Attorney General Barr:
“How to crush the Chinese Communist Party’s ambition for world domination is the most important challenge facing the United States and indeed the world, and companies cooperating with China are its accomplices.”
On careful rereading, one notices that while all of them explicitly named the Chinese Communist Party, they deliberately refrained from simply saying “China.”
They made a distinction, identifying only the Communist Party as the enemy.
If one translates Pompeo’s speech into a Japanese equivalent, its impact becomes easier to grasp.
It would be the equivalent of Japan’s foreign minister speaking at the Tanaka Kakuei Memorial Hall and saying:
“The half-century of Japan-China friendship has collapsed.

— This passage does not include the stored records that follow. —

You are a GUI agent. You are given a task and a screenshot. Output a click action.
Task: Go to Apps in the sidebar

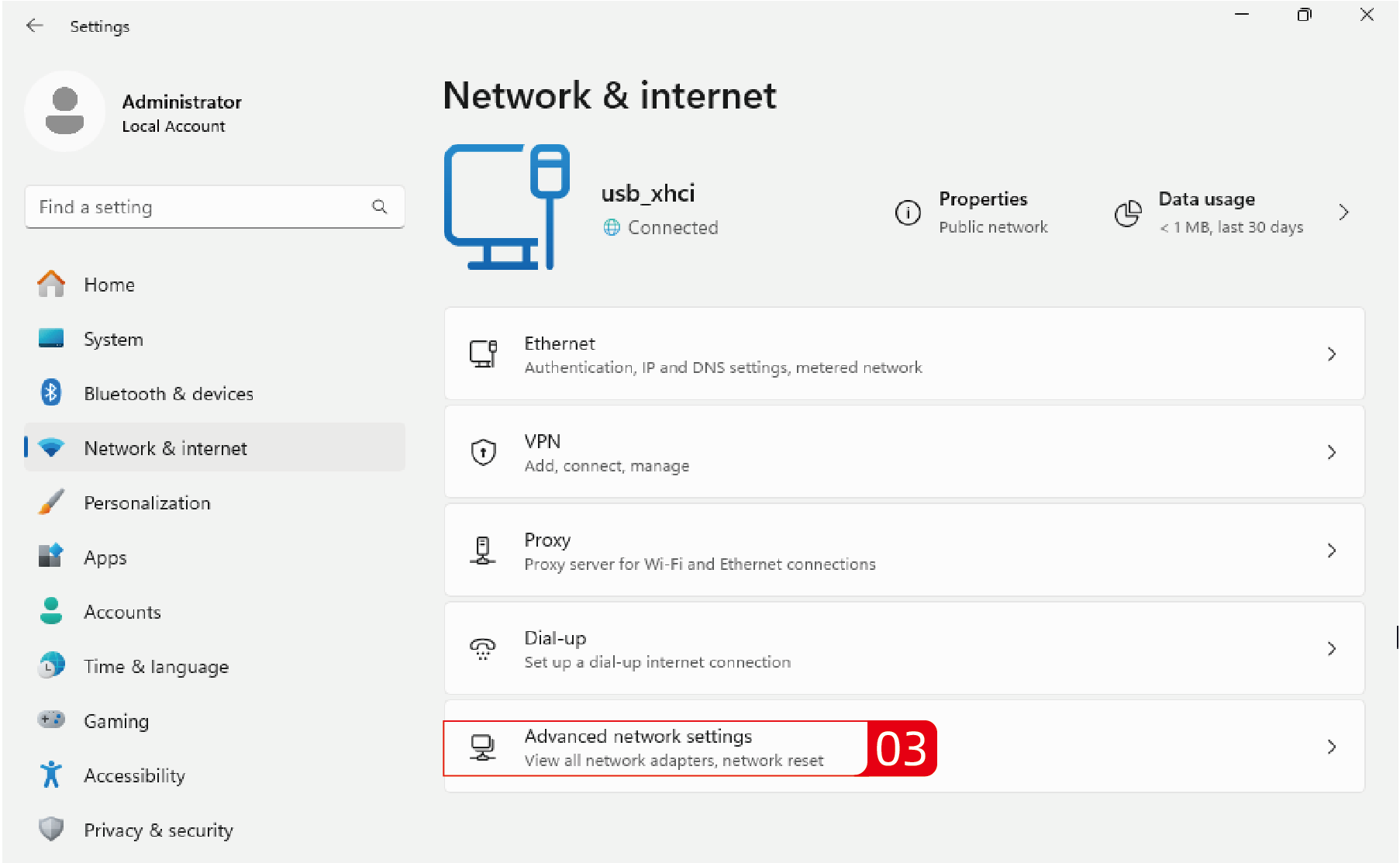(x=105, y=557)
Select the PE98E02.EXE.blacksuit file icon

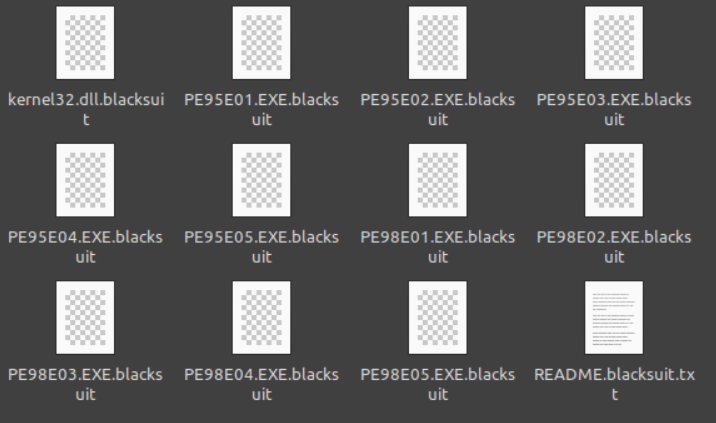tap(614, 180)
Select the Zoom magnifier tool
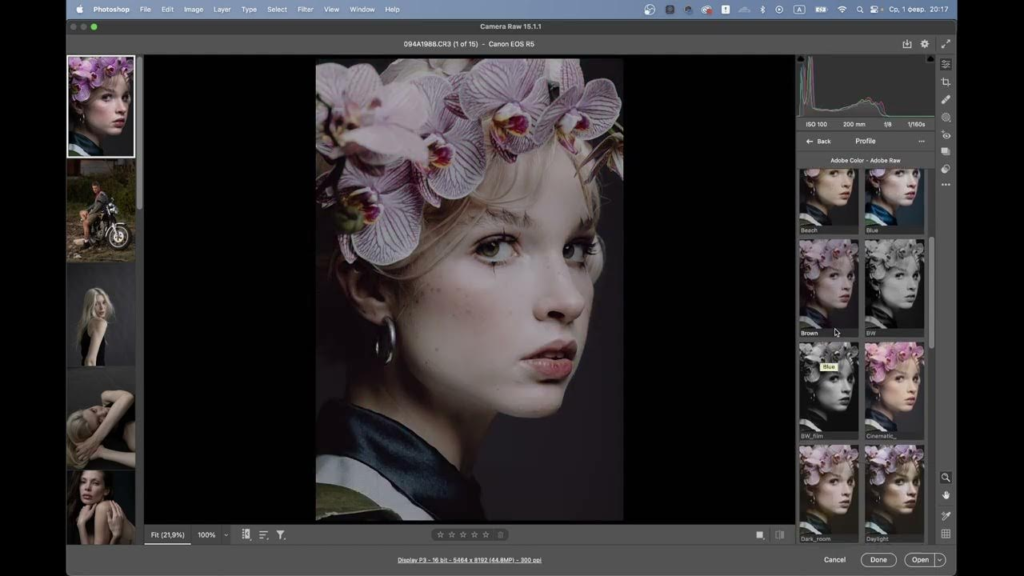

The Chinese Communist Party is an enemy threatening Japan’s security, and ‘mutual benefit’ was a lie. Japanese citizens and Japanese companies cooperating with the Chinese Communist Party are its agents.”
It should again be pointed out that Pompeo sharply distinguished between “the Party” and “the Chinese people,” and although he referred to Xi Jinping as “General Secretary,” he did not call him “President.”
It will be explained in a later section that the adviser who suggested this distinction was an ethnic Chinese adviser.
A striking resemblance to the eve of the Greater East Asia War
The final stage of the U.S.-Japan clash that led to the Greater East Asia War was the so-called “ABCD encirclement,” that is, the embargo on strategic materials such as oil to Japan.
At that time, Japan imported 80 percent of its oil from California.
In the end, it was presented with the Hull Note, effectively a declaration of war.
Its demands were such that no matter how tolerant a country might be, even a defenseless state like Monaco would have had no option but refusal.
This was followed by the seizure of Japanese assets in the United States and the internment of Japanese Americans in camps.
If one compares that to the present, it would correspond to the suspension or prohibition of financing for China’s four major banks: Bank of China, Industrial and Commercial Bank of China, China Construction Bank, and Agricultural Bank of China.
The U.S. government also blacklisted Chinese companies involved in the repression of the Uyghurs, carried out a “study blockade” by tightening visa conditions for Chinese students, and in rapid succession moved to exclude Chinese nationals from companies, university laboratories, and graduate schools, arrest Chinese nationals on suspicion of espionage, and stop issuing visas to Huawei employees.
Ultimately, it is considering banning members of the Chinese Communist Party from entering the United States.
This is truly beginning to resemble the process by which the Franklin Delano Roosevelt administration methodically cornered Japan in the 1940s.
Professor Graham Allison of Harvard University said, “These five months of U.S.-China developments closely resemble the transition of the five months leading to war in 1941.”
Professor Allison is known for proposing the “Thucydides Trap,” according to which a hegemonic power and a rising power can fall into a state in which war becomes unavoidable, and he is also known for his book Destined for War.
The United States ordered the closure of the Chinese consulate in Houston, calling it a nest of spies, and China immediately retaliated by closing the American consulate in Chengdu.
The closure of consulates is an act close to a diplomatic break, an act of the eve of war.
On the eve of the Greater East Asia War as well, exchange ships were used to repatriate each side’s residents from the other country.
Many Chinese students and trainees returned home from America.
Omitted below.
I have recently become more and more convinced, day by day, that the Nihon Keizai Shimbun is a newspaper deeply affected by Chinese influence operations.